2. Integrating EVs into everyday lives:
- Charging when going shopping: Volkswagen, Tesco and Pod Point announced that they will be developing the UK’s largest retail electric vehicle charging network, including 2,400 electric vehicle charging bays spread across 600 Tesco stores. This initiative allows individuals to charge their EVs whilst going out shopping, one step towards producing a ‘hassle free’ experience in owning an EV vs. a traditional petrol / diesel car
- Charging at work: IKEA went further and not only provide charging points for their customers, but also their employees. This predominantly free service was introduced together with Ecotricity.
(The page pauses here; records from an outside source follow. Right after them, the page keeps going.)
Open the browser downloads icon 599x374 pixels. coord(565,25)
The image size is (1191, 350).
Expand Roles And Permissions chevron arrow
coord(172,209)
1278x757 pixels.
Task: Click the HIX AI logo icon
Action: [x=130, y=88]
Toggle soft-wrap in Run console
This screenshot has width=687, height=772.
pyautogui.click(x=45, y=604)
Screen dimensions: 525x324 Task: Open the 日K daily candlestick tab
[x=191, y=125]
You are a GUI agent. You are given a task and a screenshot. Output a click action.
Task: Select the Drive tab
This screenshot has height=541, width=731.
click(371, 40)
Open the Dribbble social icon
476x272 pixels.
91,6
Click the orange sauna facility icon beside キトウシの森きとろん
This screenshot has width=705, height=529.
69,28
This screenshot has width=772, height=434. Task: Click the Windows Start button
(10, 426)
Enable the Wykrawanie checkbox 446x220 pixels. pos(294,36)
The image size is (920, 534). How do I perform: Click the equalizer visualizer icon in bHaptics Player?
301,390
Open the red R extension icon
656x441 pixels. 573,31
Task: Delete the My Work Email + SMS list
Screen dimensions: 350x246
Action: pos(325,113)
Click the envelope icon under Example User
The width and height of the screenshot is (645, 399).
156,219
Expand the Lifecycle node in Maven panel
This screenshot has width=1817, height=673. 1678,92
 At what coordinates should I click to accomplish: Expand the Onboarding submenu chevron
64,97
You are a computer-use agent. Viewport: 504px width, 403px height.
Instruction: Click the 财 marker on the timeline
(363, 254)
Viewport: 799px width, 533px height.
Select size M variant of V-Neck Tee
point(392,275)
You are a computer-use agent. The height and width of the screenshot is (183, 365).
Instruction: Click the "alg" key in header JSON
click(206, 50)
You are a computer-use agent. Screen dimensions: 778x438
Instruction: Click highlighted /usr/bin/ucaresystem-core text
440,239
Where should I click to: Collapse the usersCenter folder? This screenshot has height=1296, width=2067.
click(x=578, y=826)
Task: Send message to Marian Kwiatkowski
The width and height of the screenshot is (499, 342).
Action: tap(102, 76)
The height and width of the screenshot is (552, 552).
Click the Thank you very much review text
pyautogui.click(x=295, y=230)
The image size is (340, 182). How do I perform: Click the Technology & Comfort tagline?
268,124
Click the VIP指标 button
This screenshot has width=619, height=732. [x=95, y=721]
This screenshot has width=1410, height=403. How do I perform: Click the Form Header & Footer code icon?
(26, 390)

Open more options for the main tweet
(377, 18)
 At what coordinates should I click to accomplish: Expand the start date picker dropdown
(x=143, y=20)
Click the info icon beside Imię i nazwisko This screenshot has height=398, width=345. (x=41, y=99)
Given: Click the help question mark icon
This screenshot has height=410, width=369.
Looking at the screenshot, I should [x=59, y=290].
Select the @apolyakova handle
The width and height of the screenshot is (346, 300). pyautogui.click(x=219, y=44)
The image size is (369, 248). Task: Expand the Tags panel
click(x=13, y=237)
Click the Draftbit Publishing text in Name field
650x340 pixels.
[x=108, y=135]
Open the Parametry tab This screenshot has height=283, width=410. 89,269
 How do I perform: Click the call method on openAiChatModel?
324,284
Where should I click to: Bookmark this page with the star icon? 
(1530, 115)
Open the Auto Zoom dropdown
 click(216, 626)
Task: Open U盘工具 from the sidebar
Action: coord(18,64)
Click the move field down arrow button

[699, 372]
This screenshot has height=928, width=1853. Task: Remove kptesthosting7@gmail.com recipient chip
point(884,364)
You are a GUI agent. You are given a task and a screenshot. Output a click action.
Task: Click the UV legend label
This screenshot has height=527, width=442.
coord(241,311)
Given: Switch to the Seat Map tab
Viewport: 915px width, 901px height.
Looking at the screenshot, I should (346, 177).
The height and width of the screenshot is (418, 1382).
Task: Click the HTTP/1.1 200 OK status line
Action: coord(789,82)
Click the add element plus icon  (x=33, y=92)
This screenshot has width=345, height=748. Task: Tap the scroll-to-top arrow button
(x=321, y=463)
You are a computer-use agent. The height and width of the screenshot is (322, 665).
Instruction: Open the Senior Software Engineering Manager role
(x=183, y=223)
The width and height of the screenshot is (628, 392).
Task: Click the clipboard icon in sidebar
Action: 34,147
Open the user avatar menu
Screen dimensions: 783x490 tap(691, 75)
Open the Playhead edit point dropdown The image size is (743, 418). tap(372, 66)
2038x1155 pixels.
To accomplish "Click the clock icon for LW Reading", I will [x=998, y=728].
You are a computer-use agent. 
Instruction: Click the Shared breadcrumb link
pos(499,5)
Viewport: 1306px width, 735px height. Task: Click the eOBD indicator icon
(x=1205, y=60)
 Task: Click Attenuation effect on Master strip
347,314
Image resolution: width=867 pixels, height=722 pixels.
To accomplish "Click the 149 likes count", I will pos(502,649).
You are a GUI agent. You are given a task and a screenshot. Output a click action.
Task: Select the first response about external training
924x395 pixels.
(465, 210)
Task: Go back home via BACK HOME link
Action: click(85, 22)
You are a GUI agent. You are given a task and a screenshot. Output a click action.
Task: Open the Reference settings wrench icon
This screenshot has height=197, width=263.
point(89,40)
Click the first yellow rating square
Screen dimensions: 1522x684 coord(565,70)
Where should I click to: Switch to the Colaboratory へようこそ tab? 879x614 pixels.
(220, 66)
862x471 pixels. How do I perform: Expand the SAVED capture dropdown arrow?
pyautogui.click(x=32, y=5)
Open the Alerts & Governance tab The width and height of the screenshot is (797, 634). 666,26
- Infrastructure around charging hubs: More recently, the power infrastructure company Gridserve has released their plans to develop more than 100 ‘electric forecourts’. Developing infrastructures with cafes, supermarkets and airport-style lounges around charging points, which will make the experience of charging more accessible and pleasant.
- Charging at home: while progress might be slow here, this is a crucial part of the jigsaw. EV charging stations integrated into new builds should be a serious consideration for developers.
Making charging more accessible through combined public and private sector efforts may help explain the current trends of increasing EV registrations – but is this enough to reach the government’s target? Looking at current data to predict future EV registration numbers, we have calculated four different potential growth models, illustrated below. Current growth trends in the UK are following a simple linear growth of 0.5% increase in registration numbers. If this trend continues, it will be unlikely that we meet the UK target. Instead, accelerated growth rates are needed. Based on historical development of other technologies it is unlikely that registration numbers will result in exponential growth. Therefore, it is more likely that EV registration numbers will rise in form of an S curve. For this to happen, however, growth rates have to accelerate soon.
Overall, we observe that more people are purchasing EVs, but the share of EVs on the road remains very small. While improving the scale, performance and integration of charging infrastructure into everyday life is a move in the right direction, it is only a small step towards the government’s 2040 goal. To stimulate the market at a more accelerated rate, more infrastructure investment, political incentives and supply-side actions are needed.